Other steps include information exchanges; legal cooperation in investigating cybercrimes “in a manner consistent with their respective national laws”; a “high-level joint dialogue mechanism” with regularly scheduled meetings; a “hotline for the escalation of issues”; and a U.N.-influenced effort to “further identify and promote appropriate norms of state behavior in cyberspace.”

All of this is an elaborate way of saying that the two sides agreed to nothing. Though Mr. Obama hailed the deal for creating “architecture to govern behavior in cyberspace that is enforceable and clear,” it transparently is neither. Mr. Xi still insists that his government “does not engage in theft of commercial secrets in any form,” or encourage Chinese companies to do so, as he told The Wall Street Journal last week. So what’s the problem?

As for enforceability, the line about abiding by “respective national laws” gives the game away. In China the Communist Party is by definition above the law, as are the companies and entities it controls. If Mr. Xi won’t admit to the problem, his minions won’t either. Knowing this, U.S. officials will also be reluctant to disclose much of what they know about Chinese cyber-espionage abuses lest they compromise U.S. sources and methods.

All of this means the Chinese are unlikely to be deterred from engaging in the kind of cybertheft that has served them so well, such as the 2007 hack of one of the military contractors building the F-35 fighter jet, which allowed the Chinese to develop the copycat J-20 and J-31 stealth planes. Other victims of suspected Chinese cyberespionage include Canada’s once-giant Nortel Networks, which was driven into bankruptcy in 2009 partly due to the hacking, as well as media companies like Bloomberg and this newspaper.

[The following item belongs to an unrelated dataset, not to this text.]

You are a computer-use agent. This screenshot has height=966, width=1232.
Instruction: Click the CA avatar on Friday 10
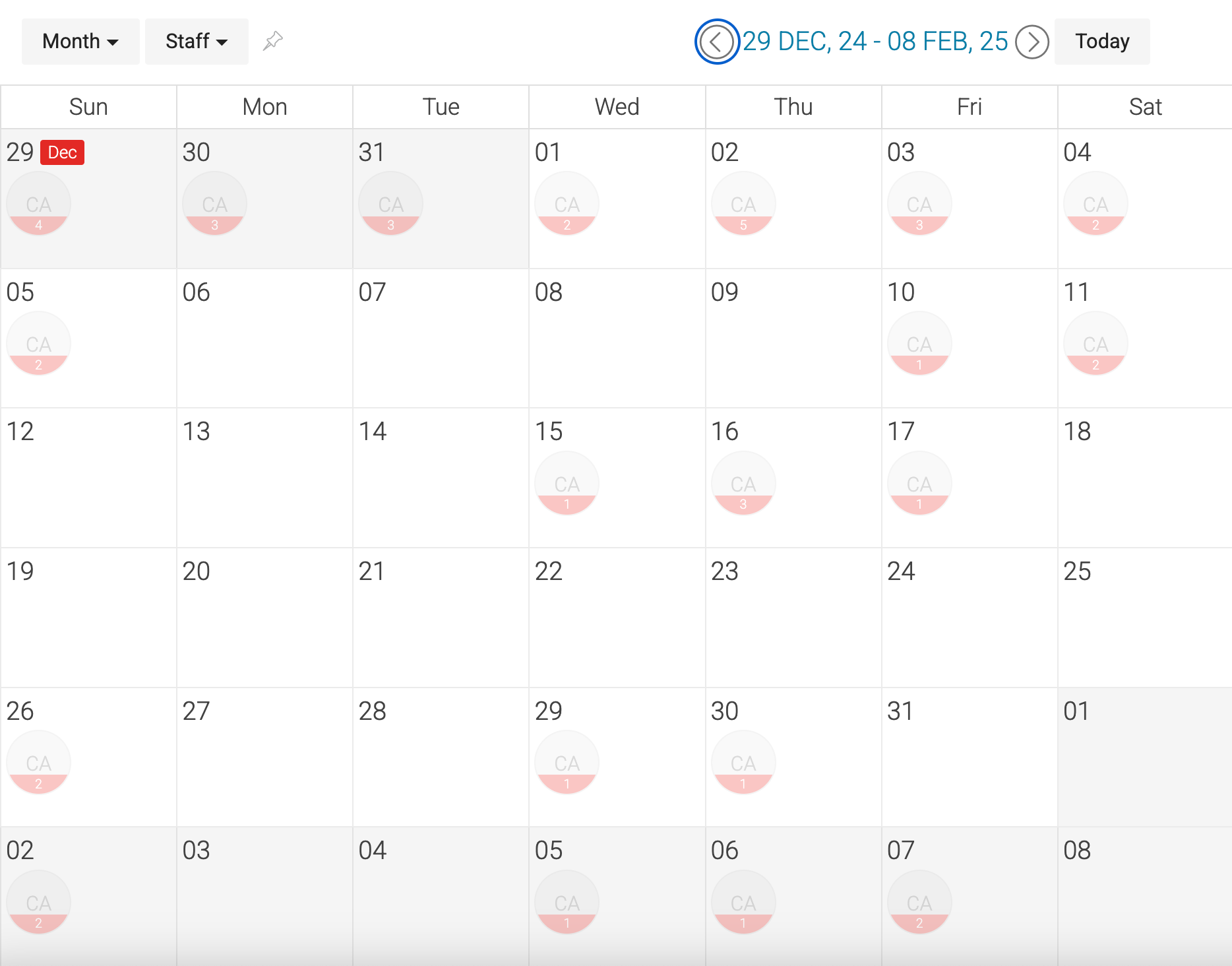(x=919, y=343)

The agreement gives Mr. Xi the opportunity to play the diplomatic games China has specialized in for years regarding the South China Sea, known to Beijing-watchers as “talk and take.” In the South China version, Beijing has become adept at negotiating endlessly with its Asian neighbors over disputed claims and codes of conduct—all while seizing control of disputed reefs, building islands, and interfering in maritime traffic. To adapt Clausewitz, diplomacy for the Chinese is the continuation of cyberespionage by other means.

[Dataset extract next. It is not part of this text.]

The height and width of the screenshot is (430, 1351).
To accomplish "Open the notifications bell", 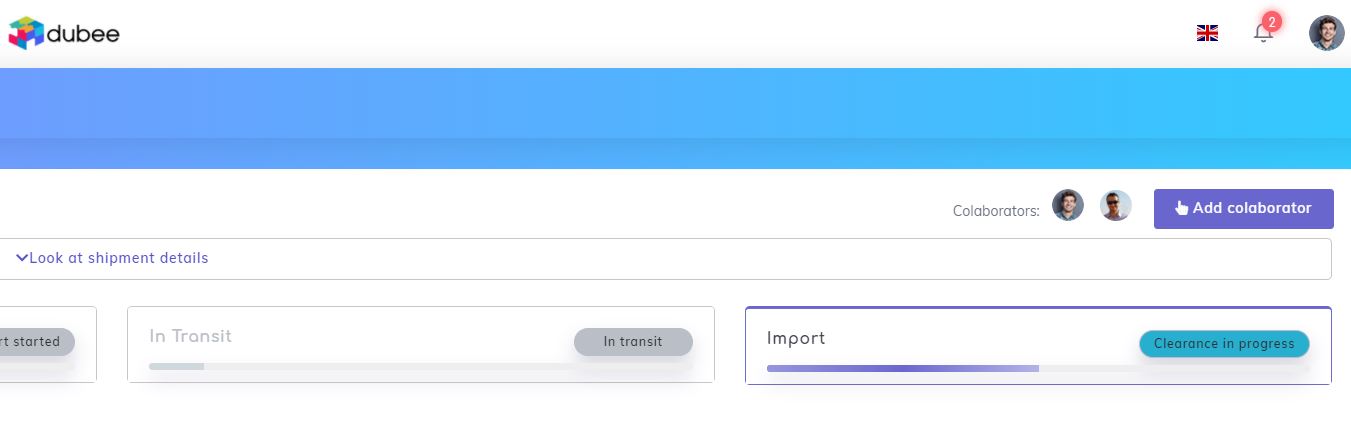I will click(1262, 33).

The agreement also ignores China’s cyberassaults on U.S. government targets, such as last year’s mega-hack of the Office of Personnel Management. Washington may have good reasons not to codify principles that would prohibit the U.S. from responding to such an attack, but if so it would be good to know if the Administration is forgiving the OPM hack.

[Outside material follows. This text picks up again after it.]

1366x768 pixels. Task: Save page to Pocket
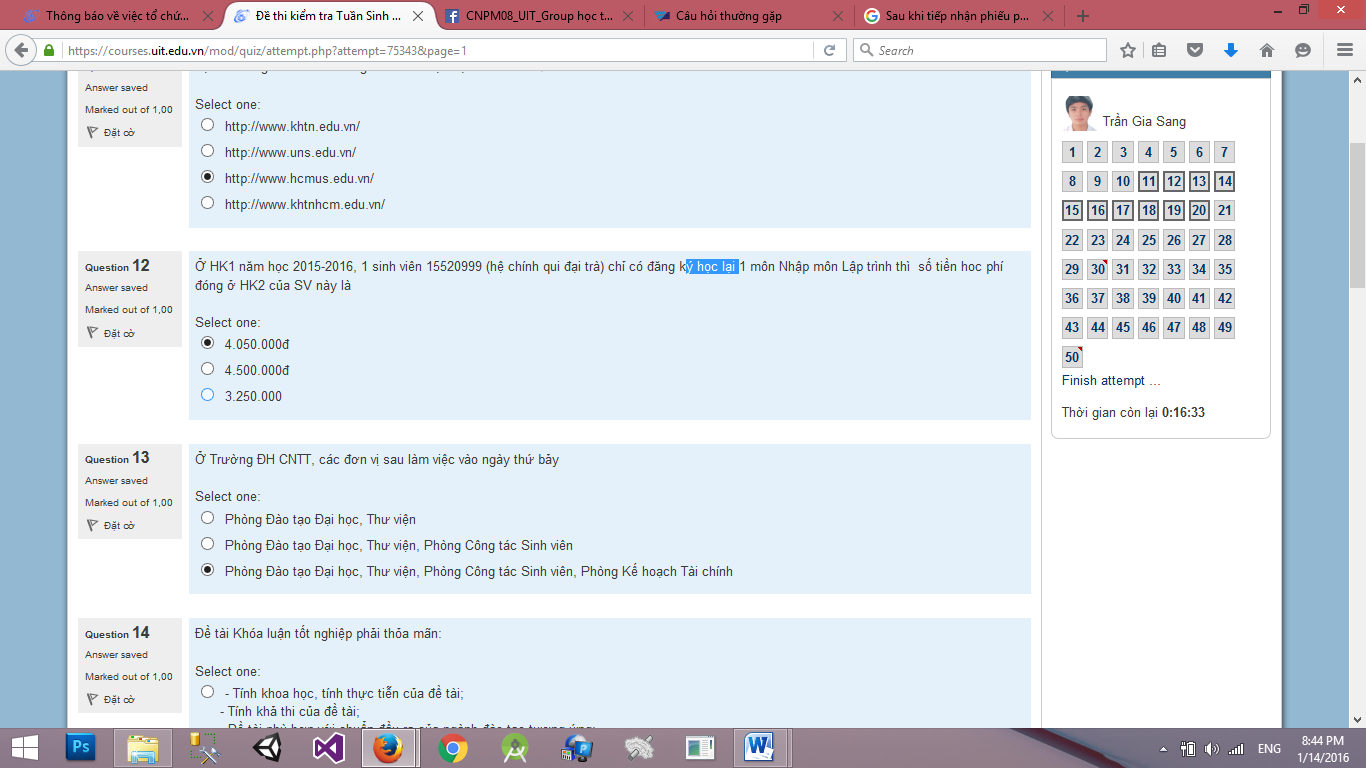point(1196,49)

In his press conference with Mr. Xi, Mr. Obama said the U.S. would use sanctions and “whatever other tools we have in our tool kit to go after cybercriminals, either retrospectively or prospectively.” But nearly seven years into his Presidency, Mr. Obama isn’t famous for follow through.

The cyber accord looks like another case of Mr. Obama claiming an imaginary moral high ground that sounds tough but is likely to be unenforceable. Expect more digital theft until Beijing pays a price for it, presumably in a future U.S. Administration.